D. Unsur-unsur Pemberdayaan
Masyarakat
Upaya pemberdayaan masyarakat
perlu memperhatikan sedikitnya 4 (empat) unsur pokok, yaitu:
1)
Aksesibilitas informasi, karena
informasi merupakan kekuasaan baru kaitannya dengan: peluang, layanan,
penegakan hukum, efektivitas negosiasi dan akuntabilitas.
2)
Keterlibatan atau partisipasi
yang menyangkut siapa yang dilibatkan dan bagaimana mereka terlibat dalam
keseluruhan proses pembangunan.
3)
Akuntabilitas, kaitannya dengan
pertanggungjawaban publik atas segala kegiatan yang dilakukan dengan
mengatas-namakan rakyat.
4)
Kapasitas organisasi lokal,
kaitannya dengan kemampuan bekerjasama, mengorganisir warga masyarakat, serta
mobilisasi sumberdaya untuk memecahkan masalah-masalah yang mereka hadapi.

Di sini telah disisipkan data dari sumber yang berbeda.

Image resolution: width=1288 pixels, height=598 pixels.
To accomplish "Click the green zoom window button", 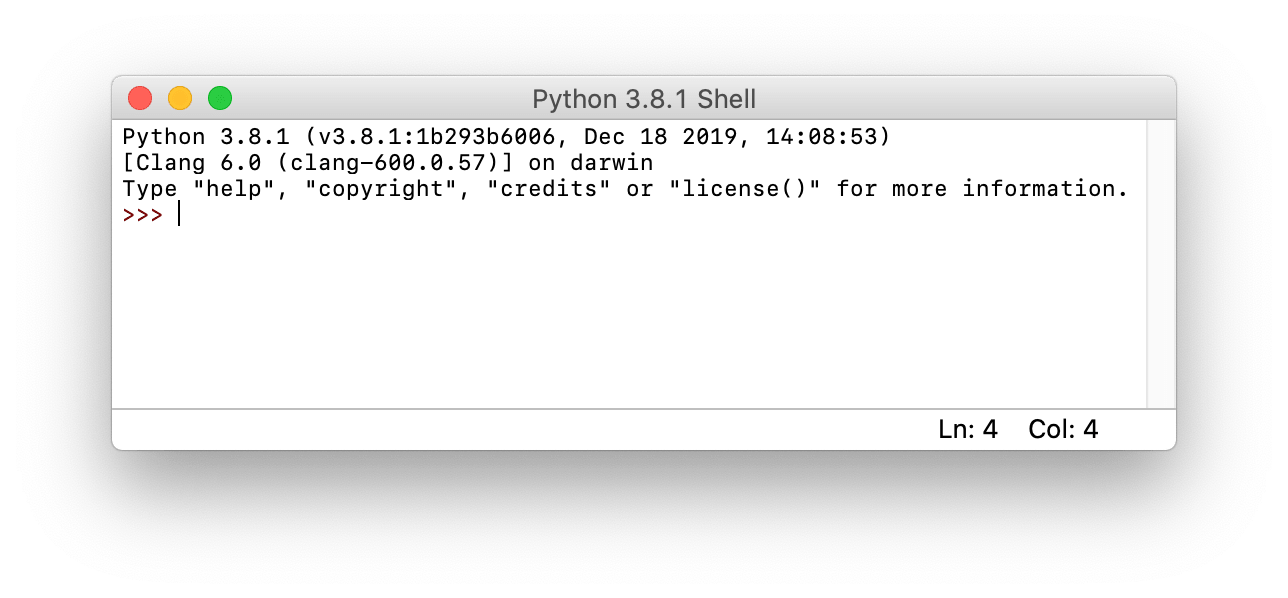I will pyautogui.click(x=219, y=98).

E. Syarat Tercapainya Tujuan
Pemberdayaan Masyarakat
Untuk mencapai tujuan-tujuan
pemberdayaan masyarakat terdapat tiga jalur kegiatan yang harus dilaksanakan,
yaitu:
1)
Menciptakan suasana atau iklim
yang memungkinkan potensi masyarakat untuk berkembang. Titik tolaknya adalah,
pengenalan bahwa setiap manusia dan masyarakatnya memiliki potensi (daya) yang
dapat dikembangkan.
2)
Pemberdayaan adalah upaya untuk
membangun daya itu, dengan mandorong, memberikan motivasi dan mebangkitkan
kesadaran akan potensi yang dimilikinya, serta berupaya untuk engembangkannya.
3)
Memperkuat potensi atau daya
yang dimiliki masyarakat (empowering).
Dalam rangka ini, diperlukan
langkah-langkah lebih positif dan nyata, penyediaan berbagai masukan (input),
serta pembukaan akses kepada berbagai peluang yang akan membuat masyarakat
menjadi makin dalam berdaya memanfaatkan peluang.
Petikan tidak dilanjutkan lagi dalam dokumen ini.